It seems we are all looking for love at one time or another. I keep finding it in places I never thought it would appear. While I have been passionately in love before, that’s not what I am talking about. I am talking about observing unexpected expressions of love between two other people.
My late father was a tough man. A Korean War vet, I think he told me he loved me three times in my life. Picture Clint Eastwood in “Grand Torino.” While I saw my mother care for and love him throughout his life, times that included caretaking for him in his last years. I always expected that from her, given her personality. A few months ago however, my mother told me how as a very poor child in the 1940s, she really wanted a doll from a catalogue, which her mother always said was coming in the mail, a doll she never really ordered because there was no way she could afford it. She waited for that doll everyday, she told me. Last month, my mother shared that my man’s man of a father bought her that doll as a surprise present when they were dating. That was unexpected love.

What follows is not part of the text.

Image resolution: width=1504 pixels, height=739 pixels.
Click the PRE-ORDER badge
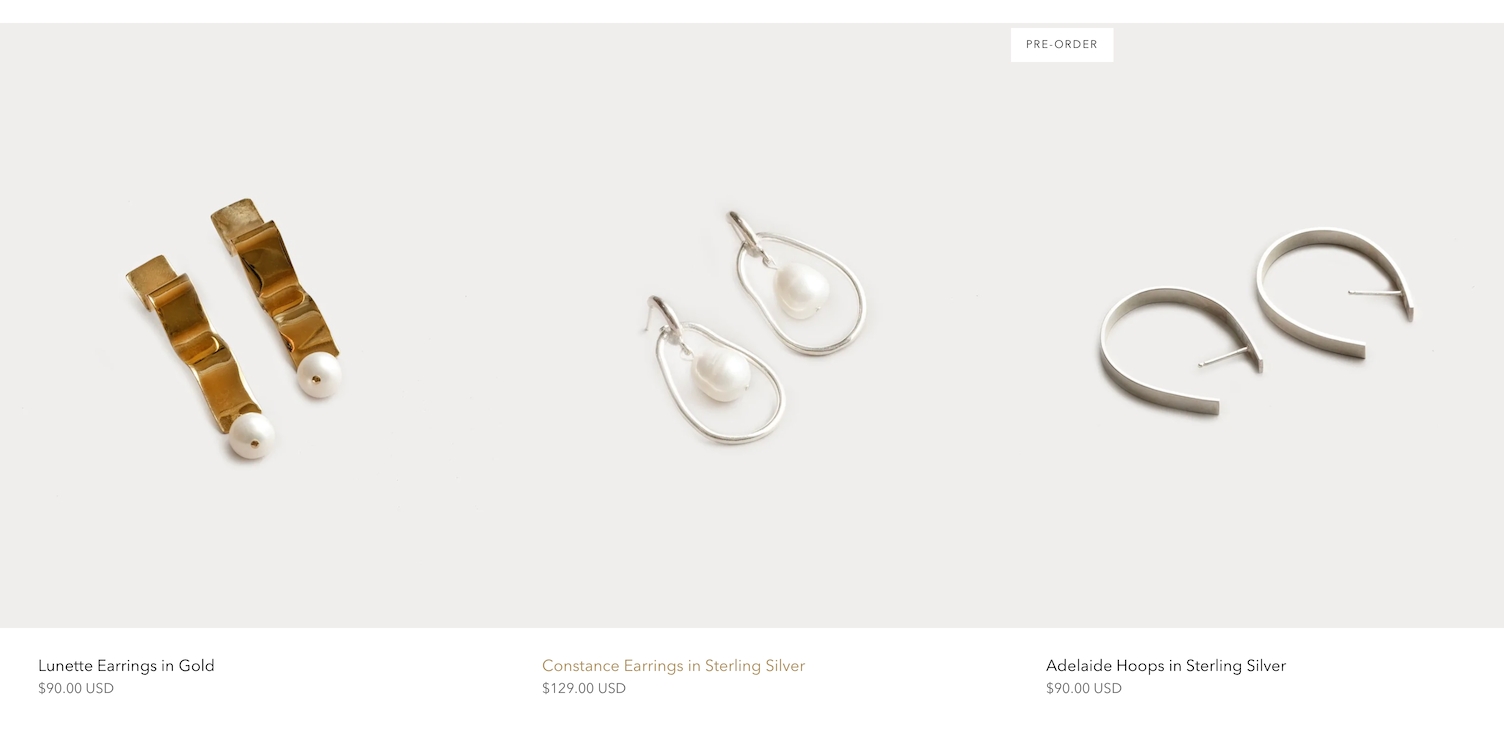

During the early fall when the leaves start to change in the Colorado high country, I spent the day with my aunt and uncle for the first time in many years, driving around the Rockies. My aunt has progressively fallen prey to Alzheimer’s disease, to an extent I do not think I was really aware of until that trip. I saw her husband, a man that, like my father, was a “tough guy” from the Greatest Generation, care for his ailing wife every moment of the day. He comforted her; he reassured her and saw she ate properly and was warm. He kept his composure in moments that would have left other people in tears or yelling in anger. His life is now watching over her 24 hours a day. While a good man, I’d never seen his tender side. I never thought I’d see that from him. That was unexpected love.
Finally, the most powerful moment when I saw unexpected love between two people is something I’ve carried with me everyday since. When my grandfather was dying at age 94, he was placed in nursing care for a week before being sent home to live out his final days. My grandmother, his wife of over 70 years, and him had lived together secluded in rural New Mexico for the last 30 years. Romantic? No. I remember them as the two people who when we were creating a card to commemorate their 65th wedding anniversary, no one could find a photograph of the two of them together. They never seemed affectionate. Yet, after this week apart, unable to see more than three feet in front of their weary, aged eyes, when they finally saw each other, as my aunt guided them, they both reached out their hands and grabbed each other’s faces and wept with smiles from ear to ear. That was unexpected love. Look for love — look for the unexpected. It can change your life.